- **Task statement**
Turn the rows below into a numbered list, starting with the line that contains "How do I perform: Click" and going on through the last line of the rows, with blank lines left out. Leave the pictures out of your list.

Stored rows
####################

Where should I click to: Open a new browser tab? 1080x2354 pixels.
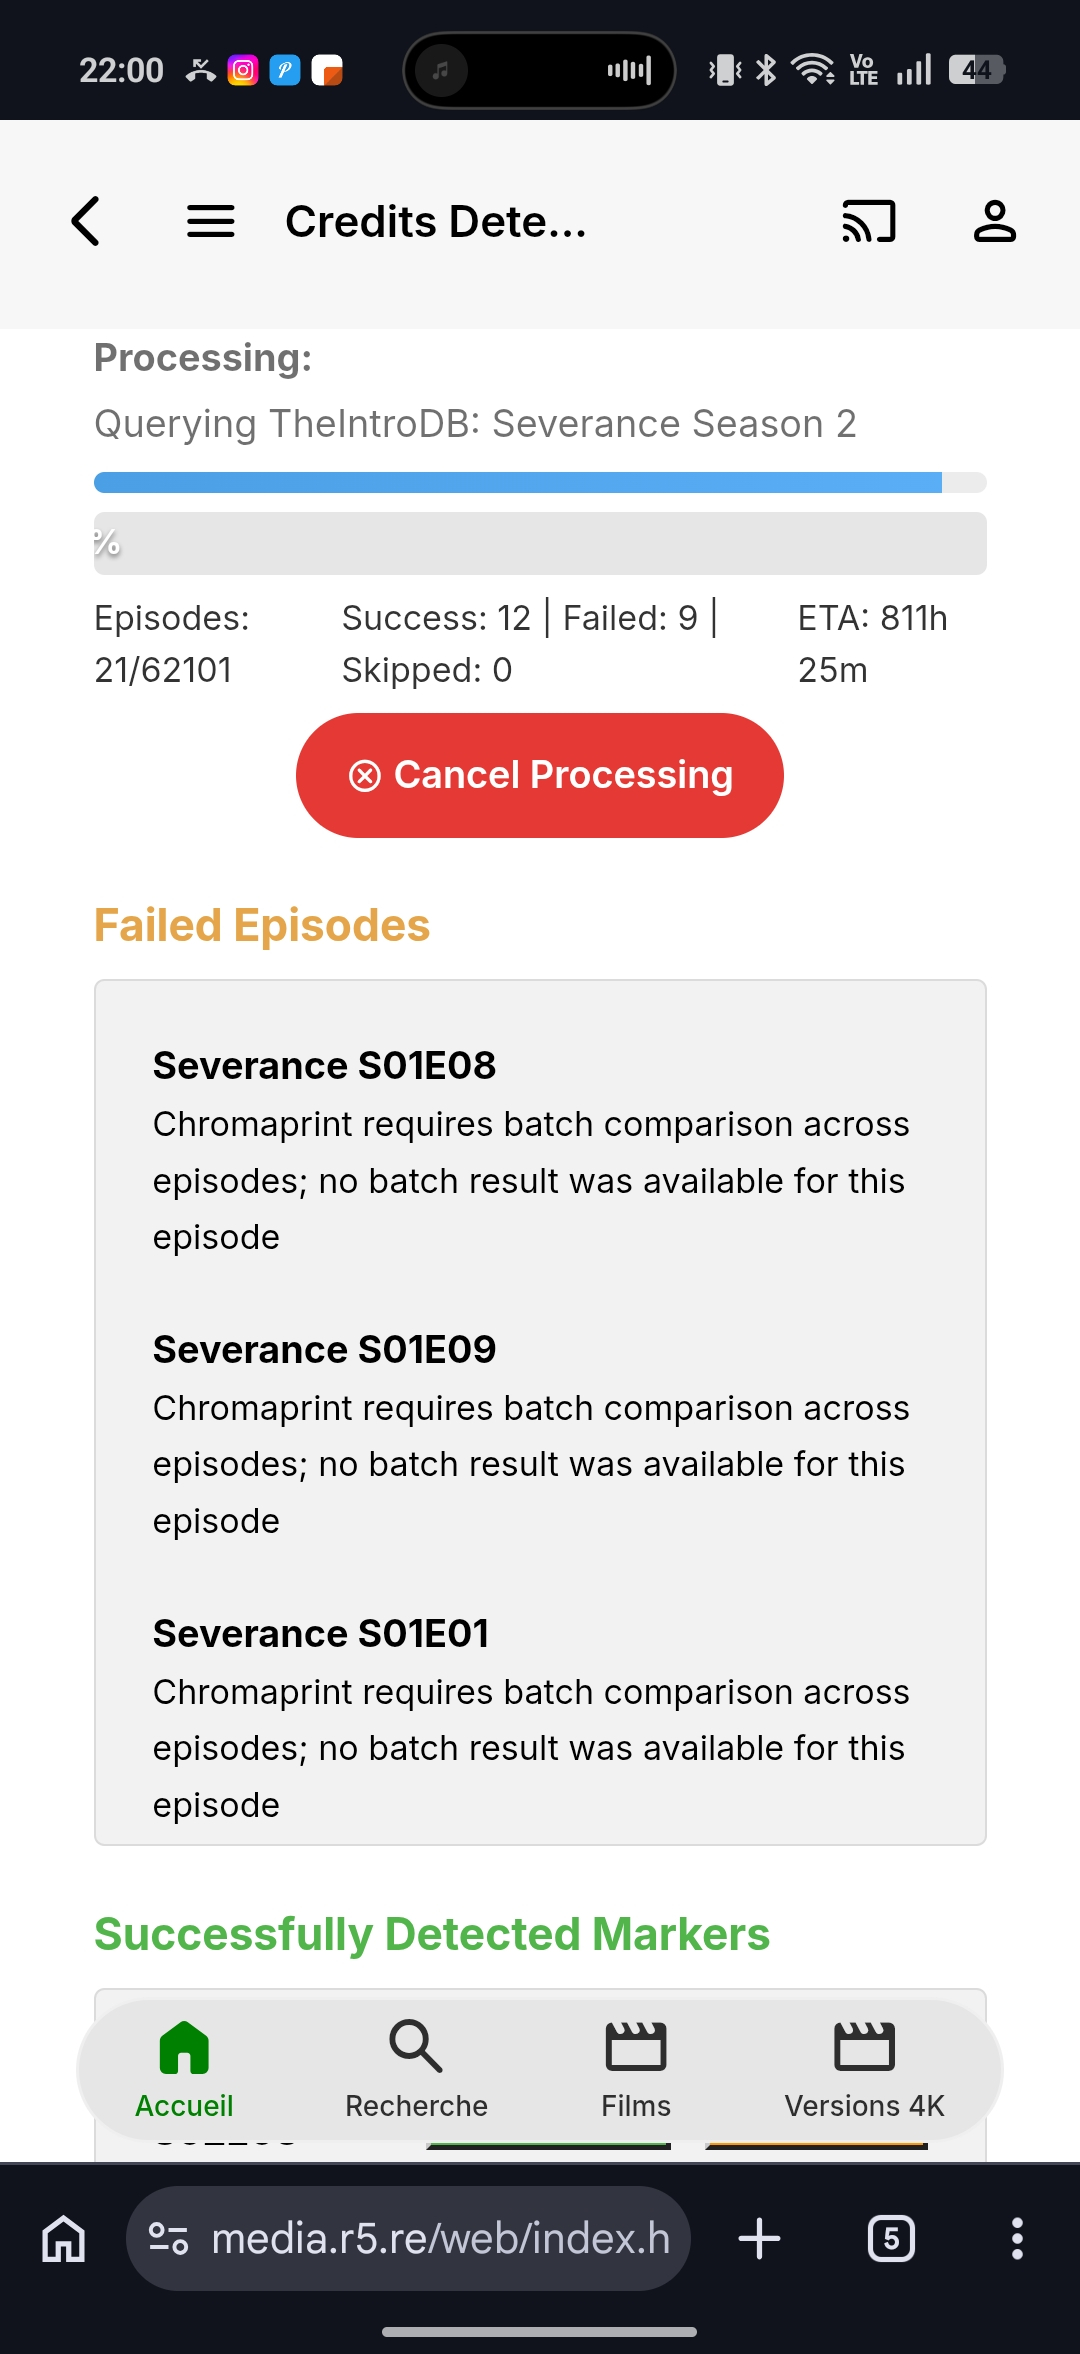tap(760, 2238)
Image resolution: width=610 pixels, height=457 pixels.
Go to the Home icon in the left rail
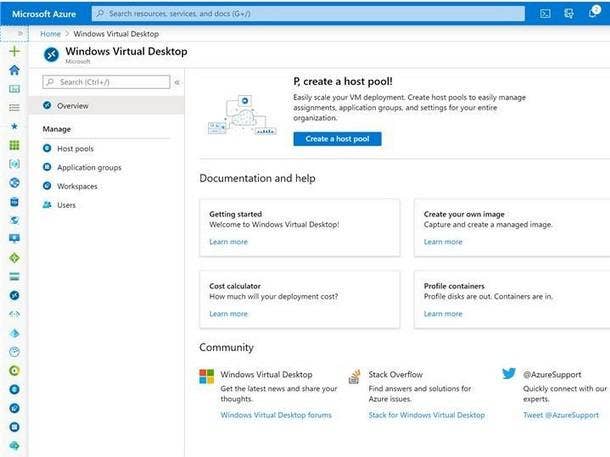pos(14,70)
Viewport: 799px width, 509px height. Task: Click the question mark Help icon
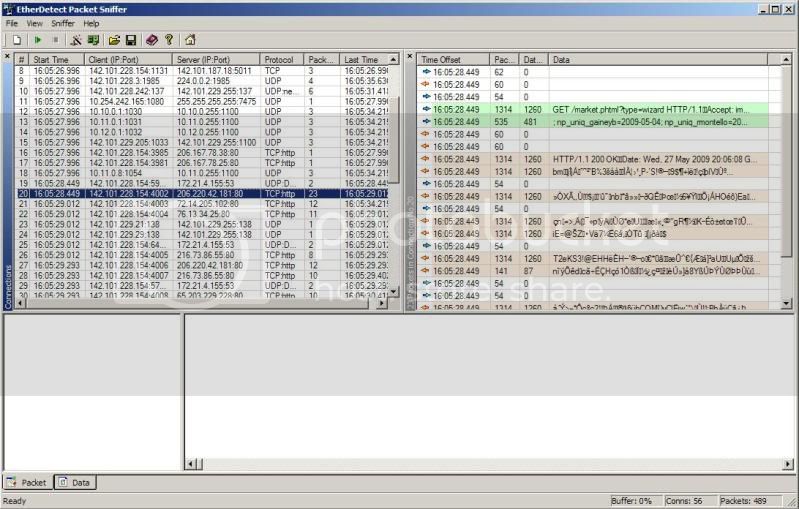coord(169,40)
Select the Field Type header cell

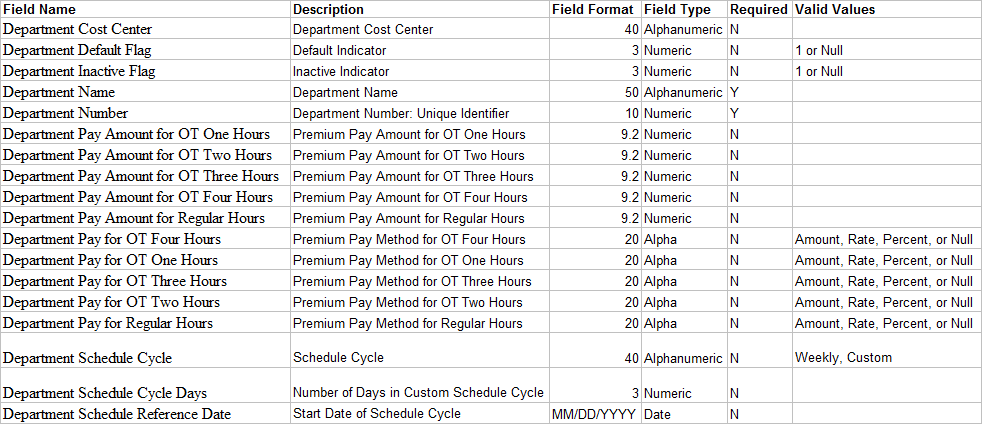[x=677, y=9]
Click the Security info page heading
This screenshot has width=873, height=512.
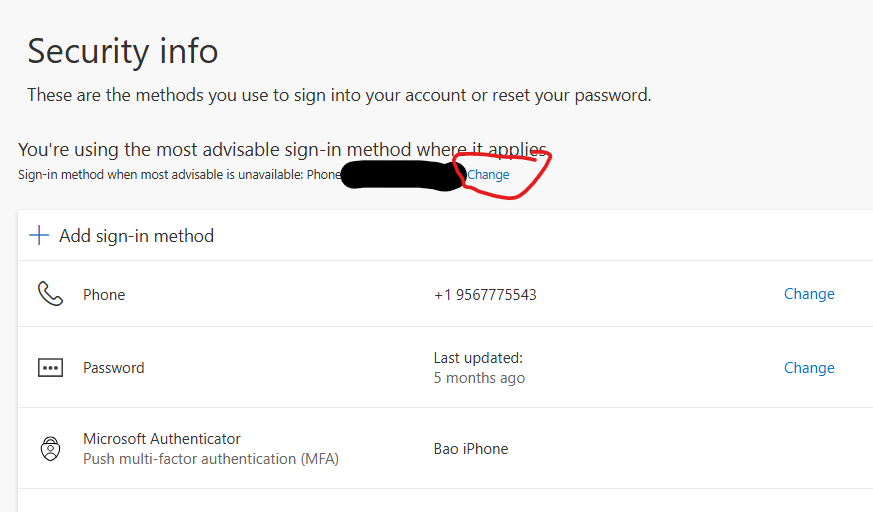[x=122, y=51]

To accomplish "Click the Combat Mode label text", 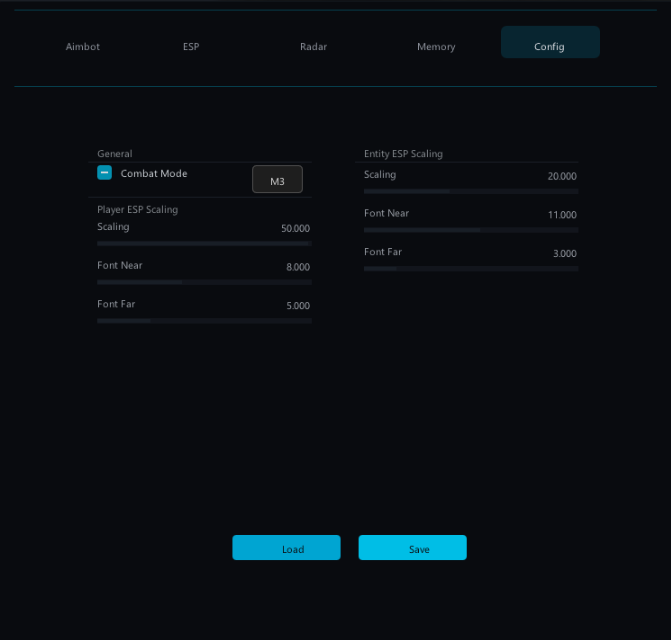I will tap(154, 173).
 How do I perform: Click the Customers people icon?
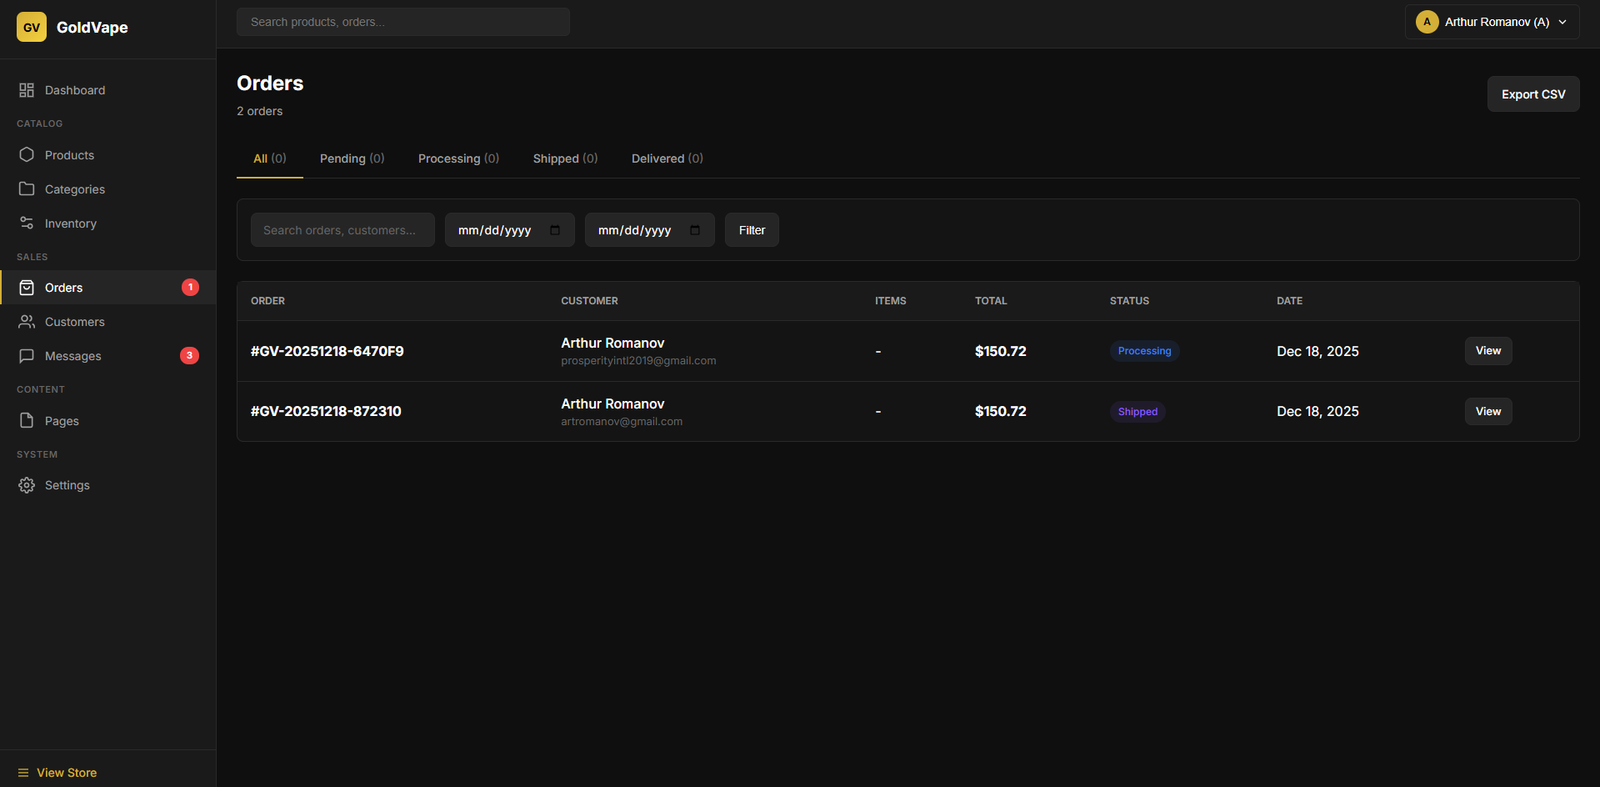click(x=27, y=322)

####################

- **Task result**
1.  How do I perform: Click the Customers people icon?
2. click(x=27, y=322)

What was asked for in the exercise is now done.